La lettre est signée Espérance[1]. Déjà, dans l’un de ses faux, Henry avait fait usage de la même signature en italien. Speranza, en 1896, pressait Picquart de revenir pour rétablir l’œuvre compromise par son départ ; en 1897, Espérance avertit Esterhazy que « son nom va être l’objet d’un grand scandale ». La lettre est rédigée dans le même jargon que les autres faux d’Henry, également révélatrice de son origine par le style, la précision de certains renseignements et la grossièreté des maladresses intentionnelles. Les noms de Dreyfus et de Picquart y sont mal orthographiés ; Picquart a acheté à un sous-officier, à Rouen, des spécimens de l’écriture d’Esterhazy ; il les a remis, avant de partir pour le Tonkin, à la famille du condamné, qui les publiera ; « on compte ainsi affoler le commandant, qui s’enfuira en Hongrie, chez ses parents ; cela indiquera qu’il est coupable[2] ».

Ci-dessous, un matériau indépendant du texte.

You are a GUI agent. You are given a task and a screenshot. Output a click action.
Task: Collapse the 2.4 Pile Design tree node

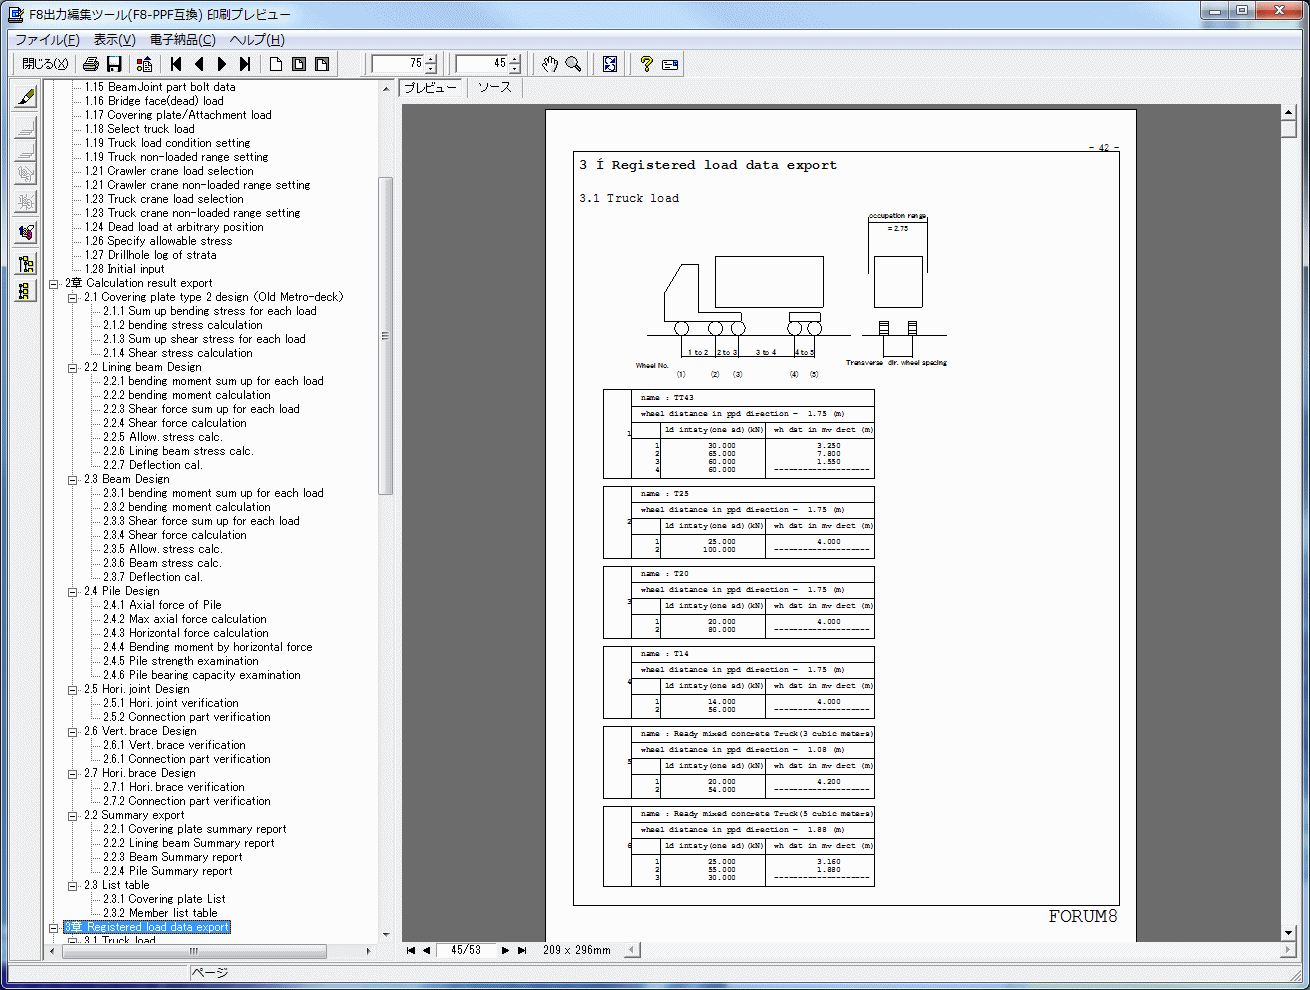coord(73,592)
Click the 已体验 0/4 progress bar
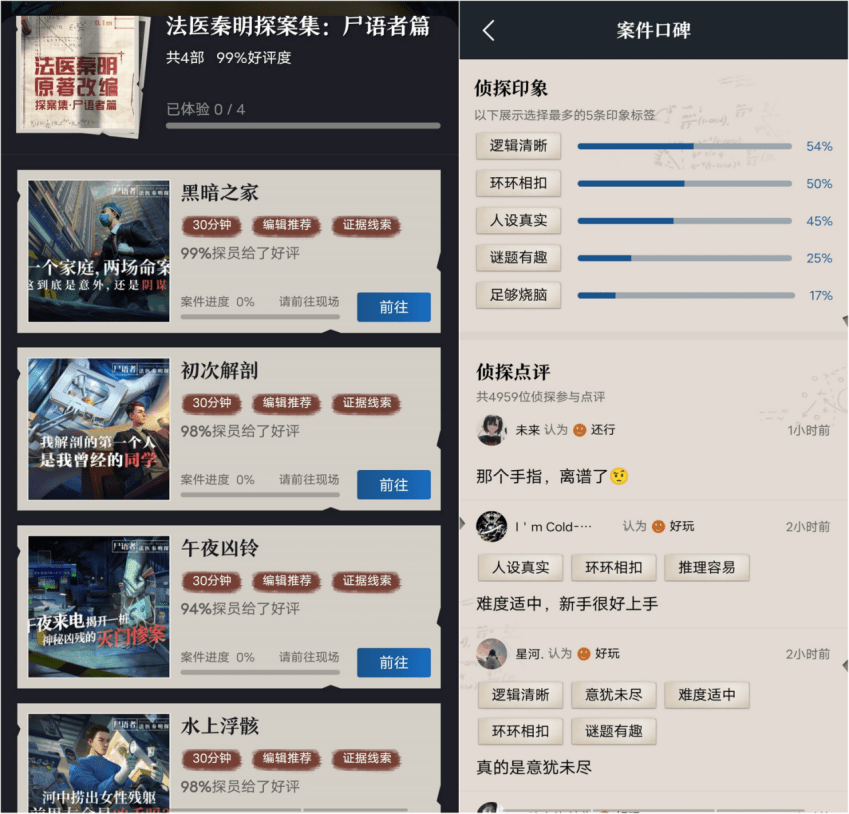Image resolution: width=849 pixels, height=814 pixels. tap(303, 126)
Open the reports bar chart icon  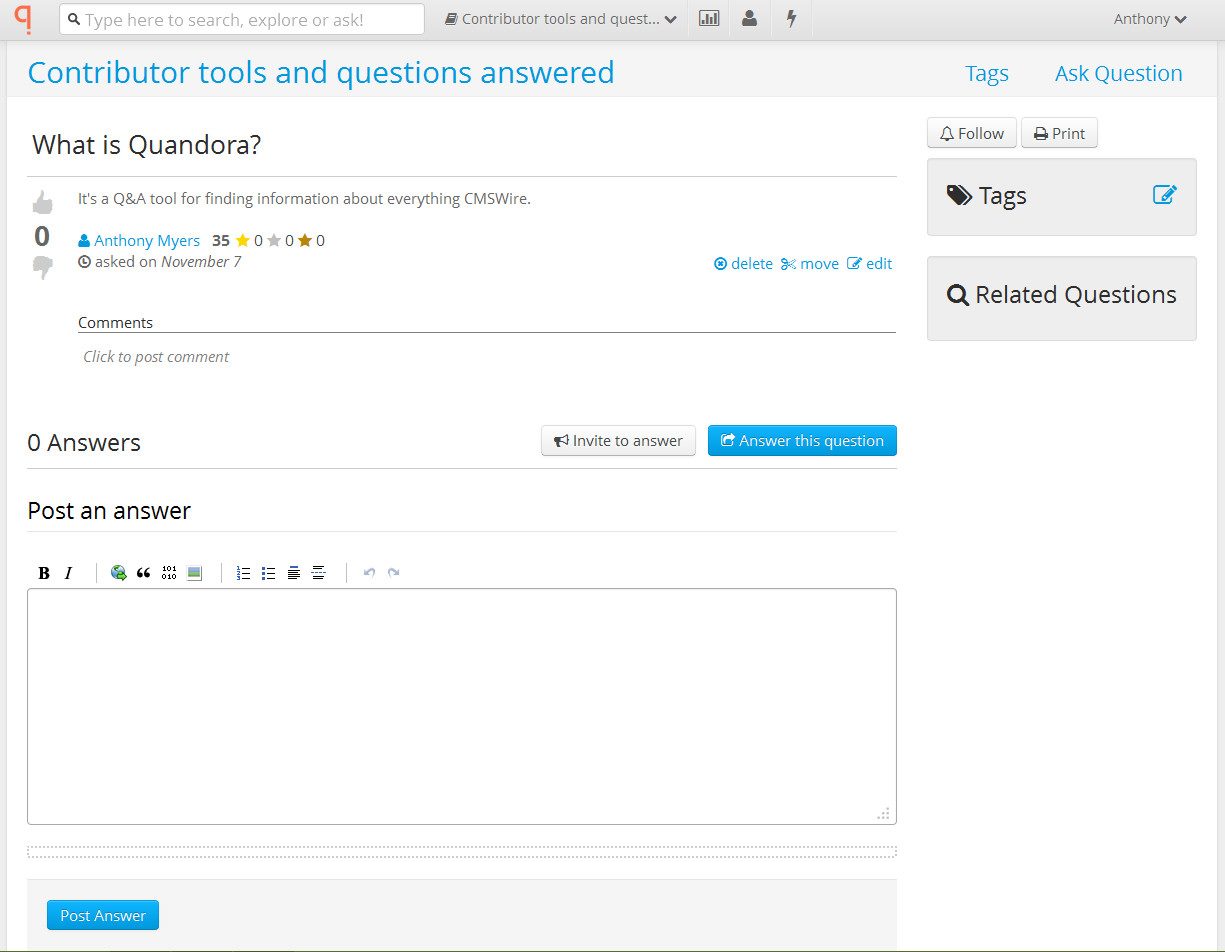pyautogui.click(x=709, y=19)
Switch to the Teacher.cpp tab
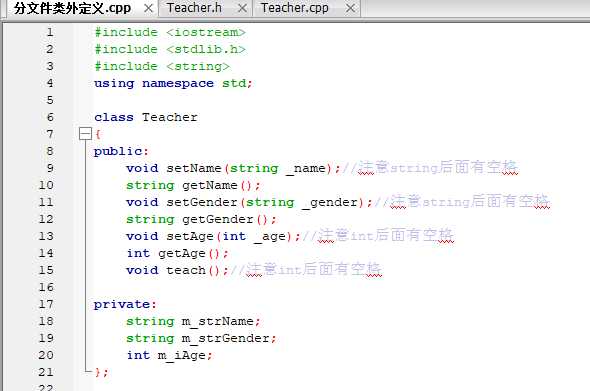 [295, 8]
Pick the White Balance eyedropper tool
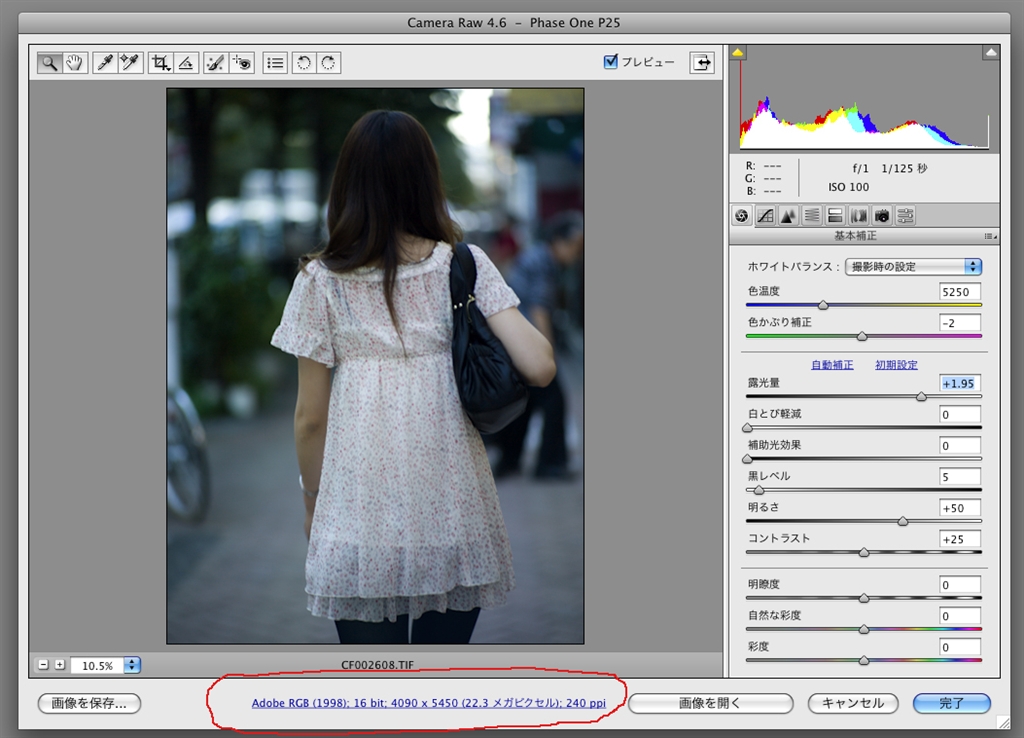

  1. À la première audience de son procès (123), Esterhazy dit que la lettre était signée Speranza ; à la Cour de cassation (I, 577), il dit qu’elle était signée Espérance, ce qui est exact. Roget, qui répète la version d’Henry, affirme que la lettre fut écrite, le 20 octobre, par Du Paty (Cass., I, 103) ; il en donne pour preuve la prétendue démarche de Du Paty, le 16 octobre, au bureau des Renseignements. De même Cuignet (I, 346). Or, l’adresse d’Esterhazy fut demandée par Henry. — Du Paty (Instr. Tavernier) dit qu’il vit la lettre, pour la première fois, quand Esterhazy la lui montra.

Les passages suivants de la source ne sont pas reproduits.